◆ Text passage ◆
“How good are you — and how can we make you better — at anticipating when your machines will fail?”

 

An interview with Chaz Firestone, PhD

Asst. Professor in the Dept. of Psychological & Brain Sciences, Johns Hopkins University

By: Michelle Johnson (4/5/19)

Did you always want to be a scientist when you were younger?

My training is in both science and in philosophy, and I think as a child I imagined myself as a scientist, but I really liked the humanities too. I think when you’re younger you don’t always know what the options are that are available to you, career-wise or even interest-wise. Are you allowed to be the kind of person who’s interested in both science and in philosophy? One thing that I really appreciated when I went to college — and that I now appreciate as an educator — is experiencing a brand new field that doesn’t even exist for high school students. For me, that was cognitive science, which blends insights from psychology, computer science, neuroscience, philosophy, anthropology, and many other fields. You really can have it all!

What are the main questions you’re studying now?

What we’ve been working on recently is the question of what you as a human know about intelligent machines. Something that you and I do all the time is try to read each other’s minds. We try to say, “What’s this person thinking right now?” What we’ve become interested in is what happens when you take that attitude towards a machine.

◆ Input data ◆
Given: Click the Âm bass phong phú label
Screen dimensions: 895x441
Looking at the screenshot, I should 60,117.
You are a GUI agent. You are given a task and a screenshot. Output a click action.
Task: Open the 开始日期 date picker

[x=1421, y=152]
--
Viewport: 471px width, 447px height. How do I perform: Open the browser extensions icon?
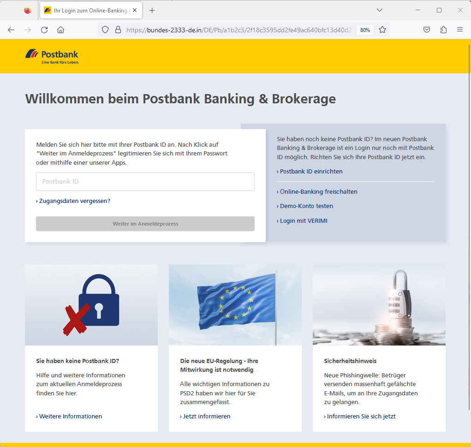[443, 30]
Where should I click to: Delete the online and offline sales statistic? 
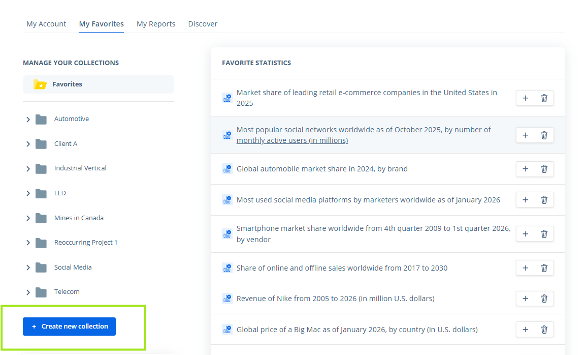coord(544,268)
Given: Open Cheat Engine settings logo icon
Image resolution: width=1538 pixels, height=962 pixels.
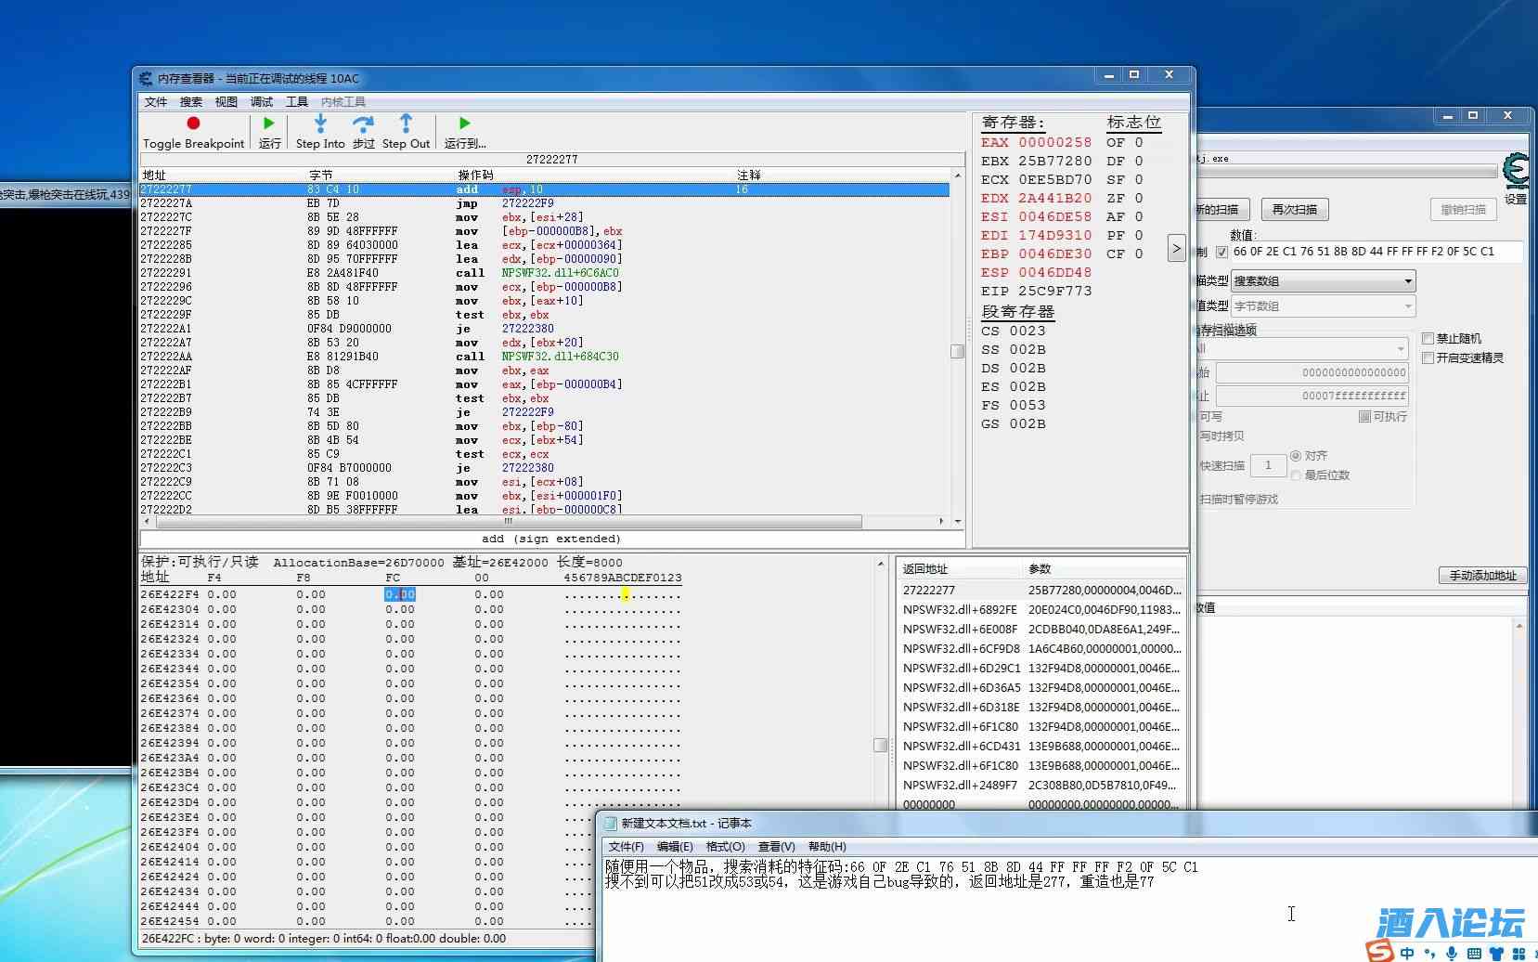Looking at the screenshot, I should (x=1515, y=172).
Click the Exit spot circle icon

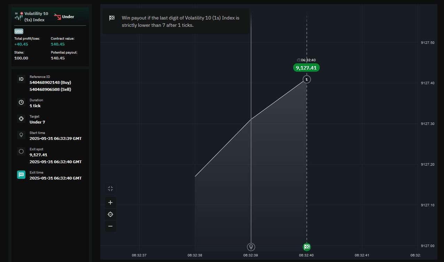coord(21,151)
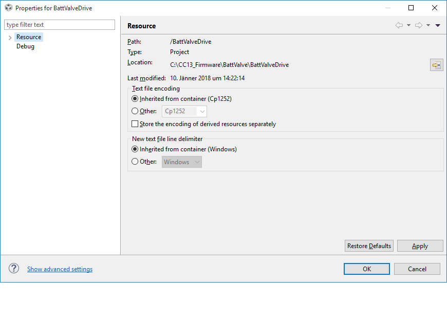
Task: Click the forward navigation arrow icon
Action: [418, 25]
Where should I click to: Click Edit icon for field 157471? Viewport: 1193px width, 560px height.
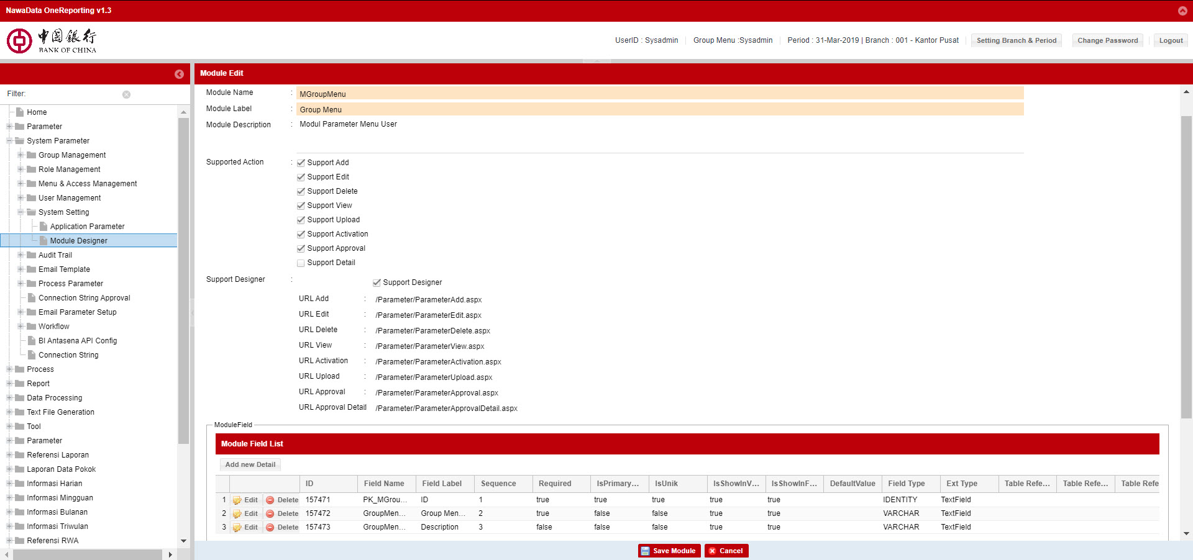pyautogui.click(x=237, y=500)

◆ Problems to work on ◆
(a) In the interview, which field did Firestone first encounter in college?
(b) List every field the interview names as being blended in cognitive science.
Answer from the interview alone, not from the records.

◆ Solutions to the tasks ◆
(a) Cognitive science.

(b) Psychology, computer science, neuroscience, philosophy, anthropology